The analyst firm expressed surprise at the quarter-on-quarter decrease to 81.3 million units, as PC shipments had reached a quarterly high at the end of 2010 on the back of corporate demand.
HP retained its position as the number one manufacturer with shipments of 15.3 million units at the start of the year. HP's sales were down by 14.7 per cent compared to the fourth quarter, but the vendor maintained an 18.6 per cent market share.
Dell held onto the number two spot with 10.5 million shipments, and Acer, Lenovo and Toshiba rounded out the top five.
Matthew Wilkins, principal analyst for compute platforms research at IHS iSuppli, explained that the iPad and other high-profile tablets contributed to the PC decline in the first quarter.
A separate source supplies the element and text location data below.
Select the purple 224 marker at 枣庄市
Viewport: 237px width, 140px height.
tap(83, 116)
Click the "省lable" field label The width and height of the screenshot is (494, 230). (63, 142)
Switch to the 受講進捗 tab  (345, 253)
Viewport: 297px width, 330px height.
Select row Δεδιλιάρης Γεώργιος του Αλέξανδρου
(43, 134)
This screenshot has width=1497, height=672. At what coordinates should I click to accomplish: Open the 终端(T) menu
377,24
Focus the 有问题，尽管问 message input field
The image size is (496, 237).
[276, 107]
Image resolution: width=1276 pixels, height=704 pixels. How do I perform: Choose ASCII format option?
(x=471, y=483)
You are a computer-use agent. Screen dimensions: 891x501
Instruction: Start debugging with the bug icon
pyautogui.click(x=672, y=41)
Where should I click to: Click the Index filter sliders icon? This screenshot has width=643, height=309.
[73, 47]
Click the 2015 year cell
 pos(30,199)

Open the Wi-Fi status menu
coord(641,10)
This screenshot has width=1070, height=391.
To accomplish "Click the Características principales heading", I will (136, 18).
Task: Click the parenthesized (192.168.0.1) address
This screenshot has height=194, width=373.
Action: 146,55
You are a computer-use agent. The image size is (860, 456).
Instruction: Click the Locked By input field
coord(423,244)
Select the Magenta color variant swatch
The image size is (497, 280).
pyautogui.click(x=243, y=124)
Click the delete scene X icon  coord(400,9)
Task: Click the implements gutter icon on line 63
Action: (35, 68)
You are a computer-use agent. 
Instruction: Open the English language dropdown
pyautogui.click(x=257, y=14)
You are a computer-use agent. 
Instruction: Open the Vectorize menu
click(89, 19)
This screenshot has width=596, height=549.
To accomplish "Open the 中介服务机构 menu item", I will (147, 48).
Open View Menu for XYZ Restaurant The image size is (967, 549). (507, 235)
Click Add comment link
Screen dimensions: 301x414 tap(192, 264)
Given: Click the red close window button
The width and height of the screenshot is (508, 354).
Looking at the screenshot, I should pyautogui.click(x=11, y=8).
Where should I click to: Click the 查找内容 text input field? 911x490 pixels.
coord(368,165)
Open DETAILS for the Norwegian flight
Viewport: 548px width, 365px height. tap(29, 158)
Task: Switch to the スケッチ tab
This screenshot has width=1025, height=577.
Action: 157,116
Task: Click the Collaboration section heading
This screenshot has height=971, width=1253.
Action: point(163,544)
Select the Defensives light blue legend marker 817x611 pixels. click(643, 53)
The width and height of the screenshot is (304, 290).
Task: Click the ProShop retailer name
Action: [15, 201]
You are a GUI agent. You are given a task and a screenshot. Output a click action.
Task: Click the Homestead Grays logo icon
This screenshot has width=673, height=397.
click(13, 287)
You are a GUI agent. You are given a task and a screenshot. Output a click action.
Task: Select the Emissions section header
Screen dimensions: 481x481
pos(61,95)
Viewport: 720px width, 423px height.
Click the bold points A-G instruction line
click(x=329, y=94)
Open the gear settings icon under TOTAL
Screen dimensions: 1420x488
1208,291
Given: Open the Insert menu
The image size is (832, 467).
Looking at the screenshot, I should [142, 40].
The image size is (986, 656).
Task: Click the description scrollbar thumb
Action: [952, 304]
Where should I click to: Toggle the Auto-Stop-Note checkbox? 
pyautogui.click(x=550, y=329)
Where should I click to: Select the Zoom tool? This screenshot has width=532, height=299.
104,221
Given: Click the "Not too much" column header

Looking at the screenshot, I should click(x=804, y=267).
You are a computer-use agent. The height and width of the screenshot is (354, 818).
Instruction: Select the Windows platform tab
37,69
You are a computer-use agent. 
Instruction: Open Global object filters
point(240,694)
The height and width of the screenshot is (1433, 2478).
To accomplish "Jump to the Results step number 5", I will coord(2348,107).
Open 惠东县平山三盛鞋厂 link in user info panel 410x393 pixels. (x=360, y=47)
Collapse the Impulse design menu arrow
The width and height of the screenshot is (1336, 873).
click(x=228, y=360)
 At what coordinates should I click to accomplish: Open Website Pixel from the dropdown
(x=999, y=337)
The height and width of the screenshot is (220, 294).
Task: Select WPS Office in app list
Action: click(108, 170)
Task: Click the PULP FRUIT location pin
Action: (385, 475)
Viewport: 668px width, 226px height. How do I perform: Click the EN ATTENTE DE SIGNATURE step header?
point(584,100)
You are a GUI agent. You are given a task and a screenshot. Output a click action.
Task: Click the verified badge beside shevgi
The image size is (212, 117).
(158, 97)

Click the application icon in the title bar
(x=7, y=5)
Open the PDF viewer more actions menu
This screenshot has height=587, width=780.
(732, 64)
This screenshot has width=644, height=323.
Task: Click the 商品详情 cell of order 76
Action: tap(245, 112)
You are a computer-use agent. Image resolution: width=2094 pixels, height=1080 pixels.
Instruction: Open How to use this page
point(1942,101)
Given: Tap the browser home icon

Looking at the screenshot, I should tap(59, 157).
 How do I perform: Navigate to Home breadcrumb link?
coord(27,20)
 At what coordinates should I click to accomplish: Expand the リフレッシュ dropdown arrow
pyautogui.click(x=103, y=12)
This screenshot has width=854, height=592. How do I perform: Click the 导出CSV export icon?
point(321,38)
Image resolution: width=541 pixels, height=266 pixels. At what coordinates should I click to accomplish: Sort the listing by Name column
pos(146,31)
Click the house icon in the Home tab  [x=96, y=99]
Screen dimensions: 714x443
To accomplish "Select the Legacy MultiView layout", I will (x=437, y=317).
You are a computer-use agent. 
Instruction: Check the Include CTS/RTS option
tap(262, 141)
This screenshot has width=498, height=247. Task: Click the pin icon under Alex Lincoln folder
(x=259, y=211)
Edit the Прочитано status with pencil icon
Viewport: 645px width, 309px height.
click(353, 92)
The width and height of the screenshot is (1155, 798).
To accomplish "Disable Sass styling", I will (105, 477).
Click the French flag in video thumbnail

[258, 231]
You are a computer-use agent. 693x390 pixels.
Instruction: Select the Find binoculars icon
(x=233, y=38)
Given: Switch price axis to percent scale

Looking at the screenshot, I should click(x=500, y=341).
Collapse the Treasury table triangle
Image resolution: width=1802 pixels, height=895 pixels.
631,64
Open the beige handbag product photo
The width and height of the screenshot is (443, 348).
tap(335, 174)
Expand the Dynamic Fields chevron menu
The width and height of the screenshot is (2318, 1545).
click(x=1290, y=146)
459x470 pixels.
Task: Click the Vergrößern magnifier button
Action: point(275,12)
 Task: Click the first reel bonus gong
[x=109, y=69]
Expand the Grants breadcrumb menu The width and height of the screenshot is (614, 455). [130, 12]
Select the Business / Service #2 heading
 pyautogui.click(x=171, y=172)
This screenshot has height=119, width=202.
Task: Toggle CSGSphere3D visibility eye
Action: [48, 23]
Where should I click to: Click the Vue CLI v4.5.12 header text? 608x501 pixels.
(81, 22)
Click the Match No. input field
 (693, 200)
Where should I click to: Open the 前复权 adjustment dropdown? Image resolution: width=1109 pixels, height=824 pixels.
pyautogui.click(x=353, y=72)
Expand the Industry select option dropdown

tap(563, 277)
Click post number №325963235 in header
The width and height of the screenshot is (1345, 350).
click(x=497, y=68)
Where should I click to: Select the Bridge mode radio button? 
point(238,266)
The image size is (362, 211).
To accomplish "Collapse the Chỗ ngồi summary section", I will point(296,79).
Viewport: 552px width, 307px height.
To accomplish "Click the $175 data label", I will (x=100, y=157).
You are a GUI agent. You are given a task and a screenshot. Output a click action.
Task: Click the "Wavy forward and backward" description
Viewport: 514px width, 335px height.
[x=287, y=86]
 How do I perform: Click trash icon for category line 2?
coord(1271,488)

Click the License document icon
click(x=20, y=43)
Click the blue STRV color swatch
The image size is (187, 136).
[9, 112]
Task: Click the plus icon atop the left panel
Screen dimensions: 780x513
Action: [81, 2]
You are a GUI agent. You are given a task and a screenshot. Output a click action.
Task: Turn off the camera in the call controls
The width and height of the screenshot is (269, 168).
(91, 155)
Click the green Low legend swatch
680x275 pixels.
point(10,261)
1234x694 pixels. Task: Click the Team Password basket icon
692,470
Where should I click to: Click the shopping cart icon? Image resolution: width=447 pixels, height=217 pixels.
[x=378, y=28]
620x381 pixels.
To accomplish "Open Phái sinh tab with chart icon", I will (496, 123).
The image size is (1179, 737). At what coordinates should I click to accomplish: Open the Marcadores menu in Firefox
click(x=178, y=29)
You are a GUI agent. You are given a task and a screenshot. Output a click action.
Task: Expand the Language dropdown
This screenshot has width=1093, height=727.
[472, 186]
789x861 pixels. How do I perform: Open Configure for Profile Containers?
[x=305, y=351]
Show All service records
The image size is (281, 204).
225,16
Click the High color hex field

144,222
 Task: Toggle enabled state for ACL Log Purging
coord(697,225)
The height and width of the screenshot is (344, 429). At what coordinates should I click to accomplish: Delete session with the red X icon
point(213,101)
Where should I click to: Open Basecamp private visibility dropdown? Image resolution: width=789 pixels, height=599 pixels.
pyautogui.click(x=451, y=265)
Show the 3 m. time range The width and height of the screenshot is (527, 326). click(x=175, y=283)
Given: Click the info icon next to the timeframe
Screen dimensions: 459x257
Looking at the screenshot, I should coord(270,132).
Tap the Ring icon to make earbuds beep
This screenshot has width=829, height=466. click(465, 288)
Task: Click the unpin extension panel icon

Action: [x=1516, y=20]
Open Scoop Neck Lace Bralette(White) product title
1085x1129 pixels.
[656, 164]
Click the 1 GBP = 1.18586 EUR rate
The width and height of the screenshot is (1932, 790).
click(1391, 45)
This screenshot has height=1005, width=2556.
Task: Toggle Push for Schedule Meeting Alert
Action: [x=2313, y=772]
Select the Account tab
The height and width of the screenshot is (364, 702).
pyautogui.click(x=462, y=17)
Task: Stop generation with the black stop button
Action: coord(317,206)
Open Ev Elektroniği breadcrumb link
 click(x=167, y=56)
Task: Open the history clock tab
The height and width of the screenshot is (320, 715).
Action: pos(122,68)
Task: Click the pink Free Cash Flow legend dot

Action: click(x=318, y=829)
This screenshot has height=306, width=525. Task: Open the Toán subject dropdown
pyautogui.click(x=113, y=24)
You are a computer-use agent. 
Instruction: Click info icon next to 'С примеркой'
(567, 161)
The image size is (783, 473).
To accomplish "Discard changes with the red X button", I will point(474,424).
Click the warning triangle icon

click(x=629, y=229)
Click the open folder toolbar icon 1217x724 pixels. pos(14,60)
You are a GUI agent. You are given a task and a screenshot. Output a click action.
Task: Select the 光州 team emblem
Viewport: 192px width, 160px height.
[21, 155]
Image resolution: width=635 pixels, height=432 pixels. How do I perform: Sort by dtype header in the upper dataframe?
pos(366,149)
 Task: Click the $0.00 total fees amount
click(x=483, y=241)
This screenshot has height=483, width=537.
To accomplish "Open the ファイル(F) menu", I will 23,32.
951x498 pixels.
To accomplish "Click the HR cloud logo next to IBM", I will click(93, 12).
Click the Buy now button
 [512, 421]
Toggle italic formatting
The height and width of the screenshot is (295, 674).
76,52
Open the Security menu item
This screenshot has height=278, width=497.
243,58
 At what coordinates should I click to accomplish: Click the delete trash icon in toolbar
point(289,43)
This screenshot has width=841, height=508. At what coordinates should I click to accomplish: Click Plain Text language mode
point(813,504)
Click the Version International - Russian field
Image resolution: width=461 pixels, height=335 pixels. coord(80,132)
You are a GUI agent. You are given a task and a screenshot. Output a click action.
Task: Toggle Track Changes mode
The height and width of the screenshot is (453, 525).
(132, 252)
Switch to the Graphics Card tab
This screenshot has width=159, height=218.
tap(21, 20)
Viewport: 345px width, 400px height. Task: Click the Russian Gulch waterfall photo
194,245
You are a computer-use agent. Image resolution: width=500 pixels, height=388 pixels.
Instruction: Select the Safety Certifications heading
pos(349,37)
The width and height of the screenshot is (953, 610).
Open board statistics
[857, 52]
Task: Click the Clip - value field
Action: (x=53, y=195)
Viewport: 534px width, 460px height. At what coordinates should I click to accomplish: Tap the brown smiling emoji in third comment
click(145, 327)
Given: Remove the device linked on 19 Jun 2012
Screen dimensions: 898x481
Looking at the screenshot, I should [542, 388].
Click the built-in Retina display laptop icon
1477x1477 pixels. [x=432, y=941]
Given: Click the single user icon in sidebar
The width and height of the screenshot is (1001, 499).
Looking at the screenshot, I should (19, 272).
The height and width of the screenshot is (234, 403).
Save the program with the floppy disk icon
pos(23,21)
"All the attention surrounding tablets contributed to weak consumer demand for PCs in the first quarter, but IHS believes that the jury is still out on exactly how much tablets are cannibalising PC sales," he said.
Meanwhile, year-on-year PC shipments were also hit as as tablets such as the iPad began to dominate the market.
Worldwide PC shipments topped out at 81.3 million units in the first quarter of 2011, down 0.3 per cent from 81.6 million in the same quarter a year ago.
Acer, in particular, struggled as its netbook PCs face direct competition
from tablets, IHS iSuppli said. The manufacturer saw its first-quarter shipments decline dramatically by 20.4 per cent to 9.2 million units year on year.
The analyst firm forecasts that global PC shipments will rise by eight per cent this year to 373 million.